Copy the entries below verbatim, from the line that contains "is (1300, 1220)." through the line that contains "Looking at the image, I should click on (76, 702).", with both of those lines included.

- - - -

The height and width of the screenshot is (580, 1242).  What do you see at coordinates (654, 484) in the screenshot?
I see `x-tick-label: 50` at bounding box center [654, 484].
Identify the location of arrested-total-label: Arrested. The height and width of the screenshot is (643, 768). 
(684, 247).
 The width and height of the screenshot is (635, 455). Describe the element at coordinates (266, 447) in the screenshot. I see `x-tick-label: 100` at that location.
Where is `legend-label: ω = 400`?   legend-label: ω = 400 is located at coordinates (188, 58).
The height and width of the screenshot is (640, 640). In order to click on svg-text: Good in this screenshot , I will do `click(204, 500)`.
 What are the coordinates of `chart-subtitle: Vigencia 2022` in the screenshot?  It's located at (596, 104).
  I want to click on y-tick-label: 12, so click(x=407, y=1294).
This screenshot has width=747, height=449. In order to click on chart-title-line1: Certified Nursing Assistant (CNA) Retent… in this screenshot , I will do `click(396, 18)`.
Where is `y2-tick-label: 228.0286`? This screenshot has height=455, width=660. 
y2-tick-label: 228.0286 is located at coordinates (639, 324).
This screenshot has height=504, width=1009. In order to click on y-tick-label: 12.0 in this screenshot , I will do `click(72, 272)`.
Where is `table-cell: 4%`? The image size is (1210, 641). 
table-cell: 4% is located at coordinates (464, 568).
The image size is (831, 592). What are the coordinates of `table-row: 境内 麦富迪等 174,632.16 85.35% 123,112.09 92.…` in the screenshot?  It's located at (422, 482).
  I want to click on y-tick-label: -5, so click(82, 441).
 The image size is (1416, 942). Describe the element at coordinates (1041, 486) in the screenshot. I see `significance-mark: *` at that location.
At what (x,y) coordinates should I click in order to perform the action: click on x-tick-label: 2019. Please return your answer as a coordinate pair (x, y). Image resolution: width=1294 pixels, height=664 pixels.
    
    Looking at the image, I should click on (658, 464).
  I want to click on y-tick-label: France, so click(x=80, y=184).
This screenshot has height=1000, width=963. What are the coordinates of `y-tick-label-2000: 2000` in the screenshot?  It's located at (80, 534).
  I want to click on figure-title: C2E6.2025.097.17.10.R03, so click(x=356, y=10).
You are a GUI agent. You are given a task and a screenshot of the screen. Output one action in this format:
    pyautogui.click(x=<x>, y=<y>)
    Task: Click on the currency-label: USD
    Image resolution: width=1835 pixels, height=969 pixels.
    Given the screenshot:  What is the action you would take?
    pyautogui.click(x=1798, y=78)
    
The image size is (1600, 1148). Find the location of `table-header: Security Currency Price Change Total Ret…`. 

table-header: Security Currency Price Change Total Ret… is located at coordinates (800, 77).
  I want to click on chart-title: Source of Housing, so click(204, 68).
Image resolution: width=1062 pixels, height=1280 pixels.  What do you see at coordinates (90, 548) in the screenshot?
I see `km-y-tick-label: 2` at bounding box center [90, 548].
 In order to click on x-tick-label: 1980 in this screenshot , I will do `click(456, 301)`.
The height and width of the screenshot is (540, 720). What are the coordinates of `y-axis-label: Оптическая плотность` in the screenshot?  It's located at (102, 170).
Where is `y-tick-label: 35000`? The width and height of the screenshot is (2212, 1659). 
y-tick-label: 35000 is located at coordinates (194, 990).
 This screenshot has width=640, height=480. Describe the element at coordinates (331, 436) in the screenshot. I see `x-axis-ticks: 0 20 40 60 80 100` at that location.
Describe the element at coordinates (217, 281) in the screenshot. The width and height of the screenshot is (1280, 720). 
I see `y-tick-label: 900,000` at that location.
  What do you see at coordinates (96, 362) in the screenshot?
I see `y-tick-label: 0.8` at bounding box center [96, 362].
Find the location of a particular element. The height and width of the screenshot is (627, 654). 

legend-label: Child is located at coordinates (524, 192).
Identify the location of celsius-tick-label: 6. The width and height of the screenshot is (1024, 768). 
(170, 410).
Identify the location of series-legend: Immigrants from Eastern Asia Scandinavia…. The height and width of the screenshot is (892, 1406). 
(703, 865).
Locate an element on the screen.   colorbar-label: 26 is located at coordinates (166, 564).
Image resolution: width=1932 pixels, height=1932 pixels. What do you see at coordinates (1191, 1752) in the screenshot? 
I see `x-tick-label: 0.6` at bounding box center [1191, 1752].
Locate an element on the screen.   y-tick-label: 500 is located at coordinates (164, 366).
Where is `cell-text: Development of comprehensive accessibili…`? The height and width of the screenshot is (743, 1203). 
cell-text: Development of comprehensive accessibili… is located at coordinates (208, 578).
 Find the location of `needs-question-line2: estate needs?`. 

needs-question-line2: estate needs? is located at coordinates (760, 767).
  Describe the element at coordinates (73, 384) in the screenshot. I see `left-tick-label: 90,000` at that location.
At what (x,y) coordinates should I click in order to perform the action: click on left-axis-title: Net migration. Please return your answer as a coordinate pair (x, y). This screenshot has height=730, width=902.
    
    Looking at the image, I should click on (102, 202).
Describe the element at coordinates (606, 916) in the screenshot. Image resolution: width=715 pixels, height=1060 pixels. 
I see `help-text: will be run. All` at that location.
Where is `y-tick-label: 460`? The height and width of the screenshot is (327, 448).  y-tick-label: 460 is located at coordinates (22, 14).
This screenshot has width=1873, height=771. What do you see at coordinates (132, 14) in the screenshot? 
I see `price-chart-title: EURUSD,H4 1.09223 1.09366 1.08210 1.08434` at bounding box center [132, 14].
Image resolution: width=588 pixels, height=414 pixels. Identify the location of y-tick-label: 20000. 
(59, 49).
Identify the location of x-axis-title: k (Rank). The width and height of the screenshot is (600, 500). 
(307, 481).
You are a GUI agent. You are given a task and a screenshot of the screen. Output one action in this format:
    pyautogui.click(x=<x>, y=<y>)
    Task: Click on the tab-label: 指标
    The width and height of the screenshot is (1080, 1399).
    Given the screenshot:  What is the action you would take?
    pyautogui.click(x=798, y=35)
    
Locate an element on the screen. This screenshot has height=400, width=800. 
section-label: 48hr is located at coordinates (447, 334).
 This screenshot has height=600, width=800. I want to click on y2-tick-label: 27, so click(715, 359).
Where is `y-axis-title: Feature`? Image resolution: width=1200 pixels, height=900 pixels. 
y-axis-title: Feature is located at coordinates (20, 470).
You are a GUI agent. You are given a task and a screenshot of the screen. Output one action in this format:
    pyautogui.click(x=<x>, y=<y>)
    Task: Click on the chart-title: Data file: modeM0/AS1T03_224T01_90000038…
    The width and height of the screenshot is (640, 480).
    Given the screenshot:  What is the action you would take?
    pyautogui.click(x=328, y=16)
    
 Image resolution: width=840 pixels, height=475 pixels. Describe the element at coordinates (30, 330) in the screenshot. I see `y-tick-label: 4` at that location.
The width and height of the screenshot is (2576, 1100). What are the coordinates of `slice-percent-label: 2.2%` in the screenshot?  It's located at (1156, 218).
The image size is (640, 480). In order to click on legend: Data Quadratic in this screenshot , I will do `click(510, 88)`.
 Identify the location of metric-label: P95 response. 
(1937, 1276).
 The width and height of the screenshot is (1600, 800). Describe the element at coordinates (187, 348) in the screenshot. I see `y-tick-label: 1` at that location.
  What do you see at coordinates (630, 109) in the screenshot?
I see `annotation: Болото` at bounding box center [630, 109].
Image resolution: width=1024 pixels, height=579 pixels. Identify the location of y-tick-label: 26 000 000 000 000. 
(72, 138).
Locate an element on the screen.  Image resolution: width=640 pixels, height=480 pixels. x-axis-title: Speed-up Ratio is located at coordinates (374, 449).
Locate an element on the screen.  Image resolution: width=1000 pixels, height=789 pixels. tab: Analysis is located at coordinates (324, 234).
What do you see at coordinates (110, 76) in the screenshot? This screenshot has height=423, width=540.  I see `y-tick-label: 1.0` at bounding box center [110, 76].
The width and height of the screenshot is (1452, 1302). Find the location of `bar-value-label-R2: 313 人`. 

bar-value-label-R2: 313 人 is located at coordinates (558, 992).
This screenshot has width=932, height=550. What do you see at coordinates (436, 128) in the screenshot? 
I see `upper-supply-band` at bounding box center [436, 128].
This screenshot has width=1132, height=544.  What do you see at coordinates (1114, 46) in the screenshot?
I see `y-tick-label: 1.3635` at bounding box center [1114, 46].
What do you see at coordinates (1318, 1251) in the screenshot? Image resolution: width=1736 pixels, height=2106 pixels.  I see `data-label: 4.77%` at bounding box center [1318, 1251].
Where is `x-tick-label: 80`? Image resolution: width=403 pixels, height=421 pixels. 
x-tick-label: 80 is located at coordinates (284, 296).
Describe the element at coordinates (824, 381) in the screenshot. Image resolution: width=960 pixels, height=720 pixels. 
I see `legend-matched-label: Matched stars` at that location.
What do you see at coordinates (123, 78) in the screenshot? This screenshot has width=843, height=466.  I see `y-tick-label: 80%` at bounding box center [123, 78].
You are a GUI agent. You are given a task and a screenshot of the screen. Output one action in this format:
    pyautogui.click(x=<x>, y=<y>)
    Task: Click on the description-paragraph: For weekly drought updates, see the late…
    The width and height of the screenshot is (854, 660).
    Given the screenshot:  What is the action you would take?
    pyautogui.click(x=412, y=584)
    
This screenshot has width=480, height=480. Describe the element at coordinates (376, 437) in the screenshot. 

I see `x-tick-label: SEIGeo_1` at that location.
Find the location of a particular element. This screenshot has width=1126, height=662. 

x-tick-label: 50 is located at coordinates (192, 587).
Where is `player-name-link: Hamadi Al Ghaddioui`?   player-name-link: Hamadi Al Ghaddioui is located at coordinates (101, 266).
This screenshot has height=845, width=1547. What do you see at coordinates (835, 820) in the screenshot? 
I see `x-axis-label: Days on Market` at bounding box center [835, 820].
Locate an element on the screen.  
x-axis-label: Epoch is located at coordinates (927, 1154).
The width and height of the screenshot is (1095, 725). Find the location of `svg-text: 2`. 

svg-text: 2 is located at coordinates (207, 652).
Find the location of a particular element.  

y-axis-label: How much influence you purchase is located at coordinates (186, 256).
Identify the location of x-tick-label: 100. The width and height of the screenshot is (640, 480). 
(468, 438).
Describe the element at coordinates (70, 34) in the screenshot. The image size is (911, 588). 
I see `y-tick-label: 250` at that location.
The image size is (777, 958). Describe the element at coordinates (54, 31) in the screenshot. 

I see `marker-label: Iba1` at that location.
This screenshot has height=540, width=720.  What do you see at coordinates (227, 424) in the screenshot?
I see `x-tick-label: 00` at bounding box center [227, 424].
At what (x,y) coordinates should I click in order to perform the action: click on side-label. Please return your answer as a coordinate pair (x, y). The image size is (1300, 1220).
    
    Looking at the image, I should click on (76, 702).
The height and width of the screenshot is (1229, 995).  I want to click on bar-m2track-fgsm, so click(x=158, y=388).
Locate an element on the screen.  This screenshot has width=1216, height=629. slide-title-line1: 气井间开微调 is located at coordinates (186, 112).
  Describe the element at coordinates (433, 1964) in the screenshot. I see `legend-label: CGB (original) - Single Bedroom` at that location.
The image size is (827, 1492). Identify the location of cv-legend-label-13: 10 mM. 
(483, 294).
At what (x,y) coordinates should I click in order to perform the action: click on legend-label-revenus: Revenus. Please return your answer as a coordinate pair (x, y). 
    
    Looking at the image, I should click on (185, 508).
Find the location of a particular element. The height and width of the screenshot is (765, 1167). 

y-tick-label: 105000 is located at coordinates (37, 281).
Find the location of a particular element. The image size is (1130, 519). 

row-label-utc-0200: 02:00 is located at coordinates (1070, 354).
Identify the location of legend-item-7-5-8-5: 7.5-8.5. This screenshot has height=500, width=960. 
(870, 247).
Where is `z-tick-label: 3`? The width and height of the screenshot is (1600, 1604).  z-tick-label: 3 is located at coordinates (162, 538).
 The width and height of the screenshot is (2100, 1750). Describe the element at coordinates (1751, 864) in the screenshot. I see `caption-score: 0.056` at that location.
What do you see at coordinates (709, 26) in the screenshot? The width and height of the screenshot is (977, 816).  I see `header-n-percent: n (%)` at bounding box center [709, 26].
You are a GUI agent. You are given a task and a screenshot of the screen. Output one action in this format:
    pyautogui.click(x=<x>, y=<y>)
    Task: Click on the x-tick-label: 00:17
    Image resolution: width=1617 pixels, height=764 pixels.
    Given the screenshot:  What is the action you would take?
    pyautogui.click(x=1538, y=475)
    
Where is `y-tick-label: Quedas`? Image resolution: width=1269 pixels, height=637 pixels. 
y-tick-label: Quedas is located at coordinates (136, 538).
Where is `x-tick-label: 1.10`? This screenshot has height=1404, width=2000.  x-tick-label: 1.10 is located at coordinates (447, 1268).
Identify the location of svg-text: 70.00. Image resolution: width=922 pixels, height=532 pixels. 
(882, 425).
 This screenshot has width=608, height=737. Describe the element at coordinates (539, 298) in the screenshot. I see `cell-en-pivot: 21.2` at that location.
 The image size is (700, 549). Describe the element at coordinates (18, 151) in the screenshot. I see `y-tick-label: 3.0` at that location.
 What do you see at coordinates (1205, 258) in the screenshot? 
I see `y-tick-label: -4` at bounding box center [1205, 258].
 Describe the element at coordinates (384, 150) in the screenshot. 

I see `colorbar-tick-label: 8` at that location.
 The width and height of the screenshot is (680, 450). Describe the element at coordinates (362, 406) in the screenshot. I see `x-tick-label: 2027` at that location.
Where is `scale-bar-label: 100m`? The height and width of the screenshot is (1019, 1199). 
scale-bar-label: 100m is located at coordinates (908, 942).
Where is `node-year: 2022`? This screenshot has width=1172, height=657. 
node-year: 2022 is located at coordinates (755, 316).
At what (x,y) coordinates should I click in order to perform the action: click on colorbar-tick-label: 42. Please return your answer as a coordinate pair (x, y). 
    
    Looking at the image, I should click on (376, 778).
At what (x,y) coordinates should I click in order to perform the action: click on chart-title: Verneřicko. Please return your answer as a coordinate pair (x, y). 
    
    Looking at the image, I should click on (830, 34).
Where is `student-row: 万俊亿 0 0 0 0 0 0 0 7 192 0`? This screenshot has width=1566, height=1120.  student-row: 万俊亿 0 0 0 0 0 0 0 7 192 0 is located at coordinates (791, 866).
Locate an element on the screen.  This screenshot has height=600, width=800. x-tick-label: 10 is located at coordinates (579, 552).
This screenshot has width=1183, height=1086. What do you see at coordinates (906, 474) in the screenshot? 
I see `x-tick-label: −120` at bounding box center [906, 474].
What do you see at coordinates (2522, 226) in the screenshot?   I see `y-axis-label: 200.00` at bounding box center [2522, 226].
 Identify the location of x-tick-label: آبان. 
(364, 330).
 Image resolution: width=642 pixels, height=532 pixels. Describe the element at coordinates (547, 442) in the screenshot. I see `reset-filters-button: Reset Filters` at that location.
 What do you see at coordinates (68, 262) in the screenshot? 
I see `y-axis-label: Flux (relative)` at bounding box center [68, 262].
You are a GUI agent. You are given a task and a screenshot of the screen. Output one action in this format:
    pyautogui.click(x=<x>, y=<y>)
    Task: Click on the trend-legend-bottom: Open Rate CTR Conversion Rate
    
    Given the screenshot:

- - - -

▶ _SOLUTION TO THIS TASK_:
At what (x,y) coordinates should I click in order to perform the action: click on side-label. Please return your answer as a coordinate pair (x, y). The image size is (1300, 1220).
    
    Looking at the image, I should click on (76, 702).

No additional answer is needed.